Erthyo aralıksız iki gün boyunca uyudu. Hiç ara vermeden ya da bir şey yiyip, içmeden. Tüm yorgunluk bedenini terk edene kadar uyumaya devam etti.
Sonunda uyandığında, ikinci günün öğlen vaktiydi. Tutulmuş ve ağrımış bedenini gerinerek rahatlattı ve yatağından kalktı.
Saçları dağılmış, üstündeki kıyafetler kırışmıştı. Yataktan kalktı, hizmetçisinin yatağın önünde monte edilmiş masaya koyduğu temiz kıyafetleri aldı ve üstüne değiştirdi.
Uzun saçlarını, tek bir el hareketiyle düz hale getirdi. Yüzünü mana ile oluşturduğu su ile temizledi ve son bir gerinme ile üstündeki tüm yorgunluğu attı. Ancak bu hareketi yoğun bir açlık takip etti.
Gurrrr!!
Erthyo karnına iki defa vurdu.
''Yemek yemeliyim. Yerken de şunları kontrol ederim.'' Erthyo konuşurken, elinde birkaç depolama yüzüğü belirdi, hepsi farklı şekilde ve farklı renkteydi.
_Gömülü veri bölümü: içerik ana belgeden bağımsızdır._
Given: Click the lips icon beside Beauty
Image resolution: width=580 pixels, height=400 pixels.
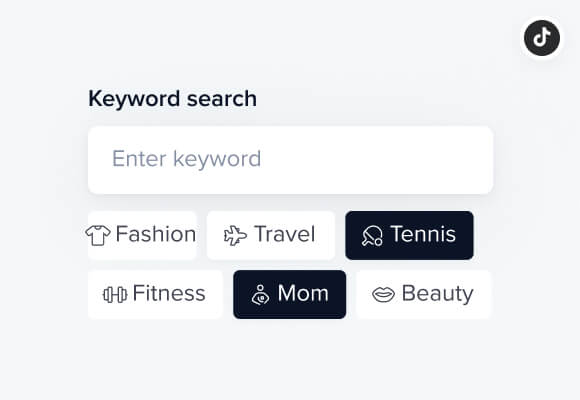Looking at the screenshot, I should point(383,295).
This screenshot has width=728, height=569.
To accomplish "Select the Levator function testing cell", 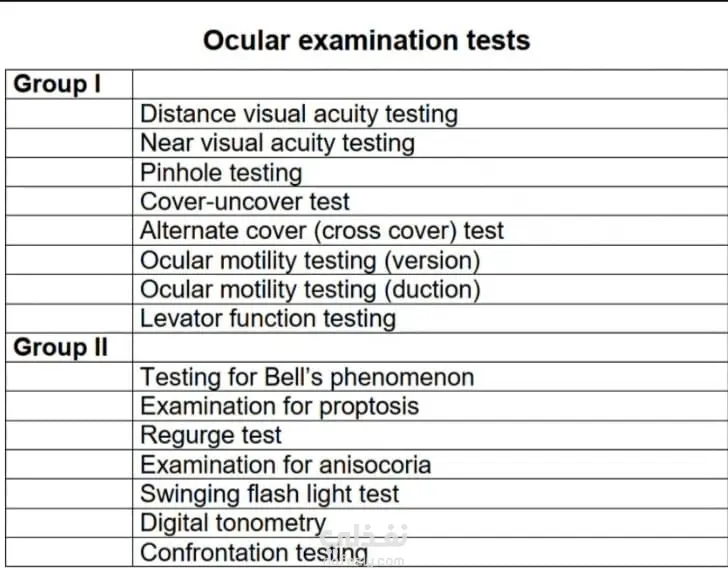I will (x=430, y=318).
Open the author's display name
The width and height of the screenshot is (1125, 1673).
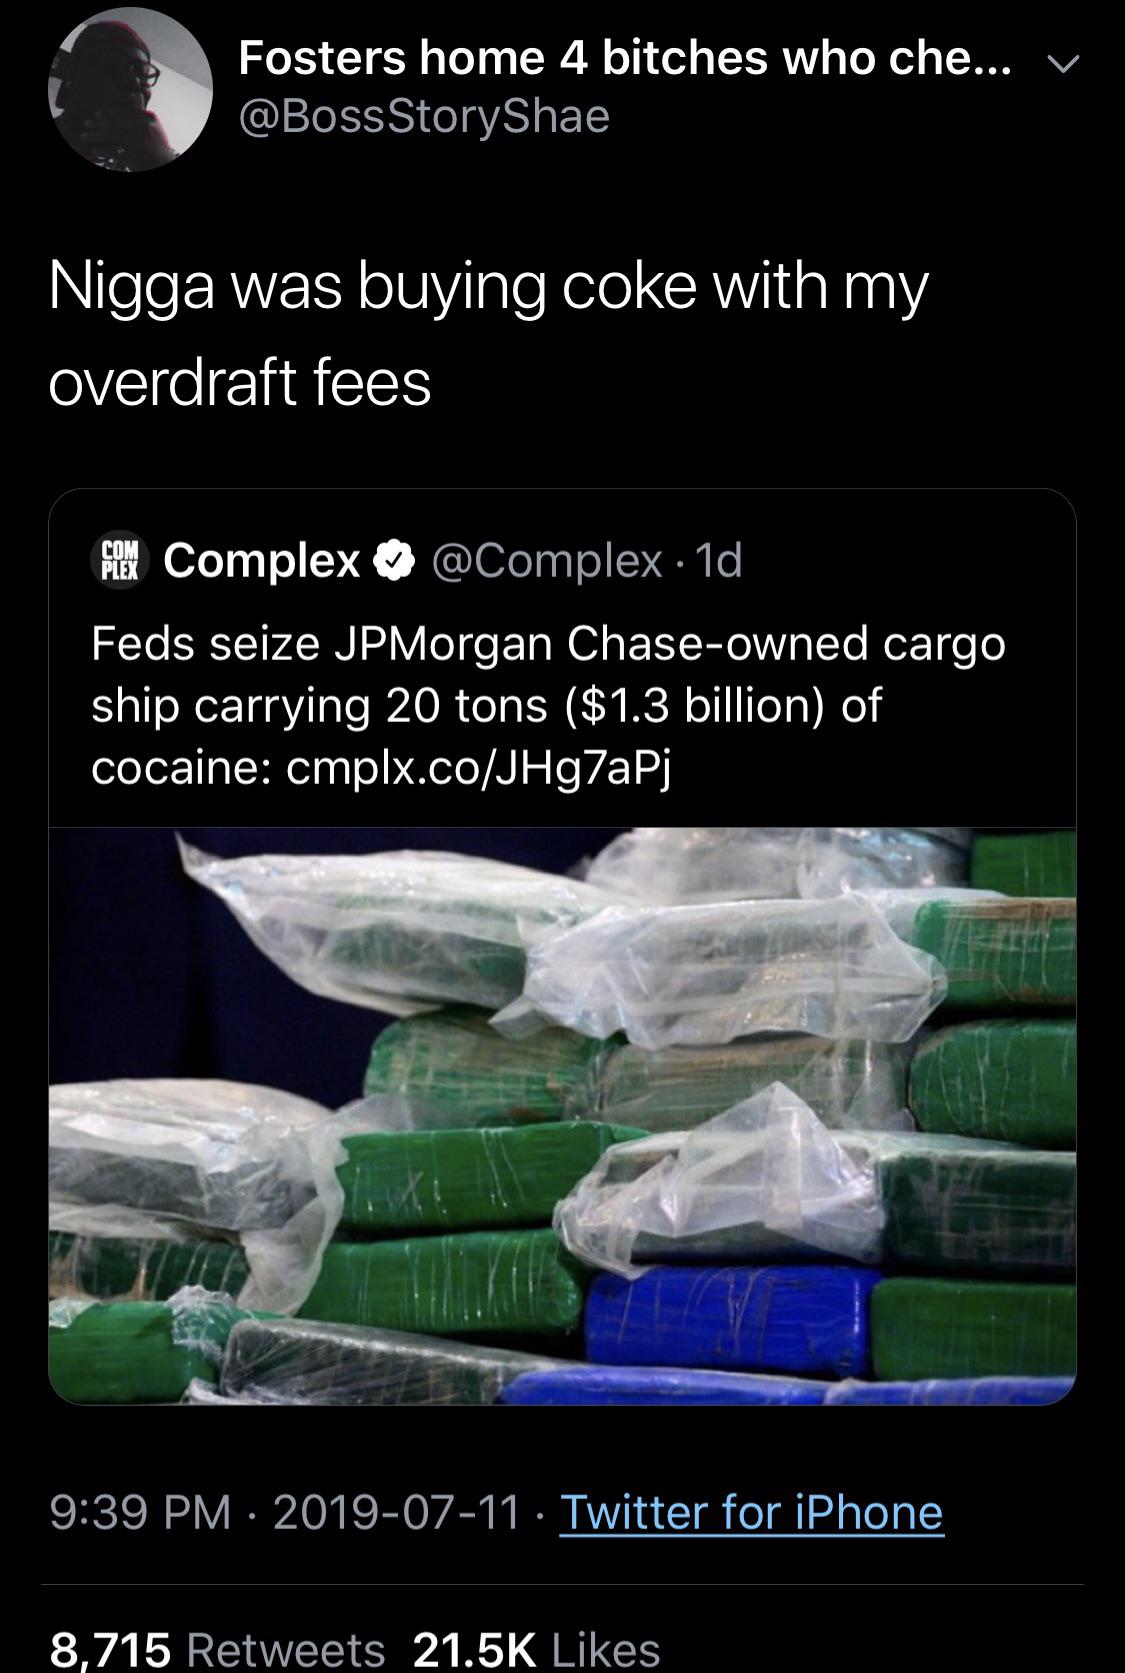[625, 59]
Tek ortak yönleri, hepsinin boyutunun Erthyo'da bulunandan fazla olmasıydı.
Erthyo içlerinden en büyük boyutu olanı seçti. Bu depolama yüzüğünün içindeki uzay 3 dağı alabilecek kadar büyüktü. Bunu yapan kişi Uzay yasalarına çalışmış Bilge seviyeli bir adam olmalıydı.
Erthyo odadan çıktı ve yemek salonuna geçti. Salona giderken hizmetçiler Erthyo'yu gördüğünü birbirlerine iletmeye başladı. Erthyo bunu fark etse de bir şey demedi ve ilerlemeyi sürdürdü.
Hizmetçiler onun arkasından bakarken birbirleriyle bir şeyler konuştular ve ayrıldılar. Bu fısıldama sürekli devam etti. Ki bunu isteyen kişi bunu duyana kadar.
Erthyo masaya oturdu, önündeki masaya depolama yüzüklerini fırlattı. Hizmetçilerden birine yemesi için bir şeyler getirmesini iletti. Hizmetçi saygıyla eğildi ve odayı terk etti.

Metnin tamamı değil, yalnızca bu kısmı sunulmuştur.